SHORT EXERCISE 1: Please pull out every line of the entries below that contains the word "Choose", treating case as significant.

SOURCE PASSAGE:
------

In the context of the Affidavit Class, Mr. Campion’s claim is that Defendants sent him affidavits in support of Writ A and Writ B that violated the FDCPA, WCPA and WCAA. By definition, the claim is typical of the claims of the Affidavit Class because that class is defined as persons to whom Defendants sent affidavits for writ of garnishment that are the same as or similar to one of the affidavits Defendants sent to Mr. Campion. As was discussed above, the parties understand that an affidavit that is “the same as or similar to one of the affidavits” sent to Mr. Campion is an affidavit that misrepresents the “legal status” of unawarded attorney fees and costs by describing them as “judgment” amounts.
In the context of the Collection Class, Mr. Campion’s claim is that Defendants collected or attempted to collect fees and costs or money held by writ of garnishment without first obtaining a judgment on the garnishment answer that awarded those fees, costs and money to Defendants. This failure allegedly violates the FDCPA, WPCA and WCAA. Linguistically, Mr. Campion’s claim is identical to the claims of the Collection Class. However, Mr. Campion’s claim is not typical of those of the Collection Class because the Collection Class claims are based on and arise from a significantly broader course of conduct than the conduct from which Mr. Campion’s claim arises.
The Collection Class’s claims, by stemming from the Defendants’ collection or attempt to collect fees, costs or money held by writ of garnishment without first obtaining a judgment on the garnishment answer, arise from a wide array of conduct. The conduct includes (1) garnishee-defendants’ remittance of money in response to a pay order; (2) garnishee-defendants’ remittance of money without being ordered by either a pay order or a judgment; (3) garnishee-defendants’ remittance of money to the court: (4) garnishee-defendants’ remittance of money directly to Defendant CBS; (5) Defendant CBS’s retention of the remitted money and subsequently obtaining a judgment on the garnishment answer; and (6) Defendant CBS’s retention of the remitted money without ever obtaining a judgment on the garnishment answer. In contrast, Mr. Campion’s claim arises because Defendant CBS (1) kept the money Mr. Campion’s employer, the garnishee-defendant, remitted directly to Defendant CBS without the court having issued a pay order or judgment and (2) never obtained a judgment on the money.
According to Defendant Darlene Bright the conduct giving rise to Mr. Campion’s claim is rare. Only infrequently did a garnishee-defendant remit money directly to Defendant CBS without being ordered to do so by a pay order or a judgment. More commonly, money was remitted in response to a pay order and was remitted directly to the court, which then turned the money over to *674Defendant CBS. However, as is discussed in the Court’s September 20, 2000, Order, (Ct. Rec.104), the FDCPA bona fide error defense may apply to a claim arising from this more common conduct. If the defense applies, no claim exists under the FDCPA and there is no per se violation of the WCAA, Wash. Rev.Code § 19.16.250(14) or of the WCPA, Wash. Rev.Code § 19.86.020. Accordingly, for Collection Class claims arising from this more common conduct, the applicability of the bona fide error defense would need to be determined.

------

AVAILABLE DATA:

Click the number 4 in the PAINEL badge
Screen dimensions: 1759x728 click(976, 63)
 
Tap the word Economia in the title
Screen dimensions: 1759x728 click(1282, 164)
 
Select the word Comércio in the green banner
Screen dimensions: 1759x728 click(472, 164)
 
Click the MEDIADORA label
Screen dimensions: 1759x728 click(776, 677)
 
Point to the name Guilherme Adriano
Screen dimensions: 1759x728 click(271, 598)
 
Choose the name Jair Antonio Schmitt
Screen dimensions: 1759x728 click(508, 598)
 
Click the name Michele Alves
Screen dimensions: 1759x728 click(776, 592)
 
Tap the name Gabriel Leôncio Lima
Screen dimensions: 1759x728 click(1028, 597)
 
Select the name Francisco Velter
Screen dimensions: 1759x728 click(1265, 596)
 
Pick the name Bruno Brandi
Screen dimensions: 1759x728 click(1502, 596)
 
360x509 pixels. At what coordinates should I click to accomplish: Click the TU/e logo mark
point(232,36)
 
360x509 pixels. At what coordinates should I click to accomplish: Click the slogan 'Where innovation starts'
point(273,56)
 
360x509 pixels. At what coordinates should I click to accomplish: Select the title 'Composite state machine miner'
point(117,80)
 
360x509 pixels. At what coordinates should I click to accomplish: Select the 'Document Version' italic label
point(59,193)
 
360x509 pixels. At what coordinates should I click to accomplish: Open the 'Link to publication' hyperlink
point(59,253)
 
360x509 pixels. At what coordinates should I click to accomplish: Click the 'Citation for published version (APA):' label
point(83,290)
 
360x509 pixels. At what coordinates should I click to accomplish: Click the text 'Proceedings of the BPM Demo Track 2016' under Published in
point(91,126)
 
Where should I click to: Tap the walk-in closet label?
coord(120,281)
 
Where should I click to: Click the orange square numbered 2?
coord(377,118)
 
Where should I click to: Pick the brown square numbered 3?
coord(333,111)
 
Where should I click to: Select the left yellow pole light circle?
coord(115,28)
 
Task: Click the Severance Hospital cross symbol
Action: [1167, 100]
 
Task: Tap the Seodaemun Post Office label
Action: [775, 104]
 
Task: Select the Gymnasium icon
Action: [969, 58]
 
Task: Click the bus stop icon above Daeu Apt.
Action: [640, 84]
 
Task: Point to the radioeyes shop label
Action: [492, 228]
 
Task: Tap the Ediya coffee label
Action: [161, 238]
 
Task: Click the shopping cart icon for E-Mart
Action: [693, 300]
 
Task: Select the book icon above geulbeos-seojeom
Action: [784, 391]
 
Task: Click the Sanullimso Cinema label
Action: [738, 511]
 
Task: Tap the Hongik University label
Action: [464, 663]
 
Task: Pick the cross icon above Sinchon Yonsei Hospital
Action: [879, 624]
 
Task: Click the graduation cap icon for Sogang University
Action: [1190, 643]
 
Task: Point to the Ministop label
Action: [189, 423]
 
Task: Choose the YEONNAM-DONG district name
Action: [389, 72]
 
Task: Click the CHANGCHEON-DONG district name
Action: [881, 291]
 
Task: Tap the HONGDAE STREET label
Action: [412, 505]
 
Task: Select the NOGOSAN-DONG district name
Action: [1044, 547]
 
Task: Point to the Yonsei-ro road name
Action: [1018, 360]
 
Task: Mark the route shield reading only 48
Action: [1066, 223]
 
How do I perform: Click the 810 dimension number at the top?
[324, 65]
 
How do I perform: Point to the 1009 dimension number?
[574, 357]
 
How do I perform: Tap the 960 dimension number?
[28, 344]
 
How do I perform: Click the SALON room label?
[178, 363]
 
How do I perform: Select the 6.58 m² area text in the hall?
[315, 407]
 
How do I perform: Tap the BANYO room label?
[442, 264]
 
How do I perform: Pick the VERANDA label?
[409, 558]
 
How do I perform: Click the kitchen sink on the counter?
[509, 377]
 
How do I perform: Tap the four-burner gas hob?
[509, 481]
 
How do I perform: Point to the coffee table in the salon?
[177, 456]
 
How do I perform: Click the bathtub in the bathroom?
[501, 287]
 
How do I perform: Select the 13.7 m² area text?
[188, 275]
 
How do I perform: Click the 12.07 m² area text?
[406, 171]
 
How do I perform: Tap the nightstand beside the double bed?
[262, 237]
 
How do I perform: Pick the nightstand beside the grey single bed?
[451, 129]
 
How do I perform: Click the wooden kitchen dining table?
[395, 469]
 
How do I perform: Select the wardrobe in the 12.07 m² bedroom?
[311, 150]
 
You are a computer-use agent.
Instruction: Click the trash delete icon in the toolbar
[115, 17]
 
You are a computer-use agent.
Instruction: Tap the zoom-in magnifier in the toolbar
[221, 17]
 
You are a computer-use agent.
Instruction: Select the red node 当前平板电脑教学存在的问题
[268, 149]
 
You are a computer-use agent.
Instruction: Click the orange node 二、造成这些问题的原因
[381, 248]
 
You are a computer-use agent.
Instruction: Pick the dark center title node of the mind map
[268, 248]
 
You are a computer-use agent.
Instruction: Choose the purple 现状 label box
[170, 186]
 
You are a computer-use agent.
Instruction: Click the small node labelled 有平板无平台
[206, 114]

------

SHORT EXERCISE 2: In the court passage above, who says that the conduct giving rise to Mr. Campion's claim is rare?

WRITTEN REPLY 1:
Choose the name Jair Antonio Schmitt
Task: Choose the YEONNAM-DONG district name
Instruction: Choose the purple 现状 label box

WRITTEN REPLY 2: Defendant Darlene Bright